Nova Scotia farmer sews what she sows processing flax into clothes
Patricia Bishop of Port Williams, N.S., partnered with a Nova Scotia company to build flax processing machines
Growing flax and transforming it into linen is one of the oldest ways people made fabric to sew into clothes.
Patricia Bishop, a farmer from the Annapolis Valley, is pioneering the rebirth of the old craft by creating new machines, built in the province.
She has partnered with a Nova Scotia company, Timbertech, to build small-scale flax processing machines and wants to make production a viable economic industry for rural communities across North America.
"The possibility that we could grow our clothes, we can create opportunities for employment and for meaningful craft and makery? It's wonderful," she said at her operation, Taproot Fibre Lab, in Port Williams.
'We have talent in Nova Scotia'
Bishop has been travelling and speaking at rural economic development conferences in the United States and Canada about the beauty and benefits of the natural fibre.
"We have talent in Nova Scotia. We have students training at Nova Scotia College of Art and Design who are weavers, spinners, designers and textile makers."
Bishop sees going from seed to a finished product as a natural evolution of sustainable living.
Already wearing clothes she grew
During her interview with CBC News Tuesday, Bishop wore a knitted linen scarf and a hand-woven linen vest made from the flax she planted at her farm and processed at the fibre lab.
"My dream is, I'd like to get up every morning and put on clothes that we grew on the farm. In agriculture we can grow more than food, we can grow clothes and all kinds of other products that we use in our daily lives."
In this age of instant and mass produced, watching the organic process of going from seed to yarn looks arduous.
Bringing back the industry
But for Bishop, it's worth the work of trying to bring back the industry.

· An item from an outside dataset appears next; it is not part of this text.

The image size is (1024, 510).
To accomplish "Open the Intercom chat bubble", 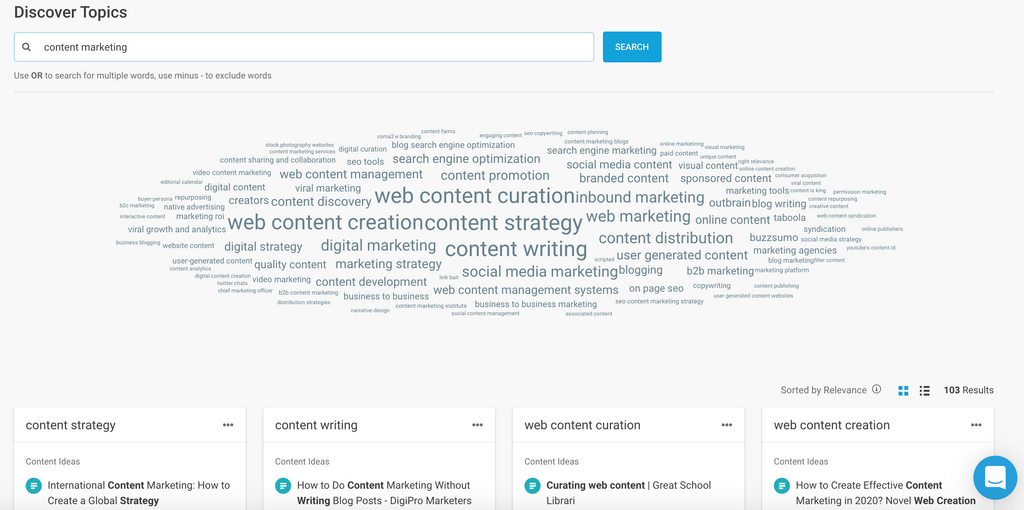I will tap(994, 477).
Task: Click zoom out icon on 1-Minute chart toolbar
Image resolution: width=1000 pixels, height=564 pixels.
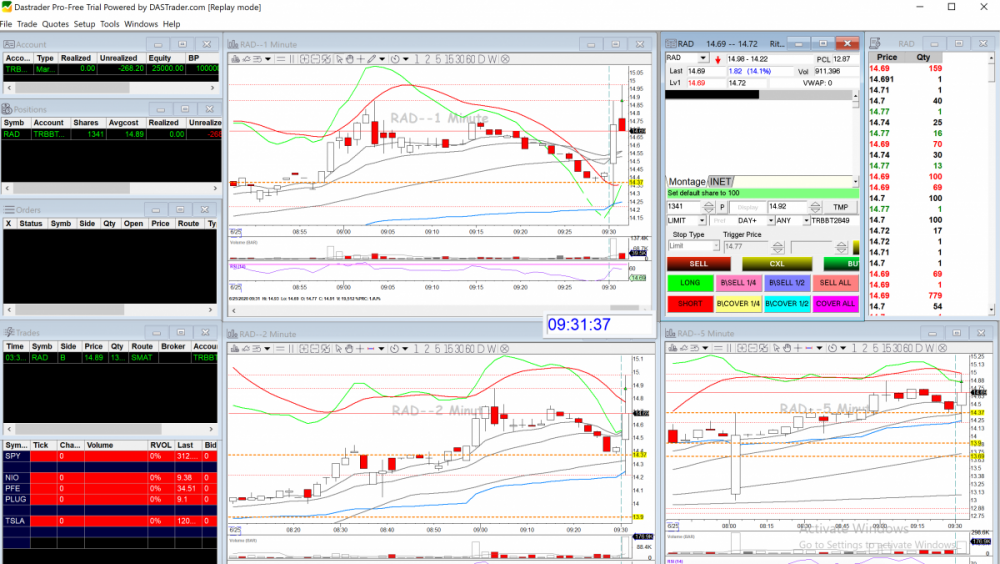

"There's so much passion and love in it, it's really powerful. It would be really great for Nova Scotia to be known as the best linen in North America. There'll be Belgian linen and there'll be Nova Scotia linen."
Bishop recently won the 2016 Agriculture Innovation Accelerator Award from the Annapolis Valley Chamber of Commerce for her work.
Spreading the word to other farmers
She's hoping next year to have some shirts from the linen fabric ready for market.
For now, she's selling 100 per cent linen yarn.
The processing machines she's helped design are still being perfected and tweaked, but the fact that she's wearing clothes sewn from the seeds she planted and picked shows what's possible, she said.
Bishop also hopes it becomes economically viable for rural communities, not just in Nova Scotia but throughout North America.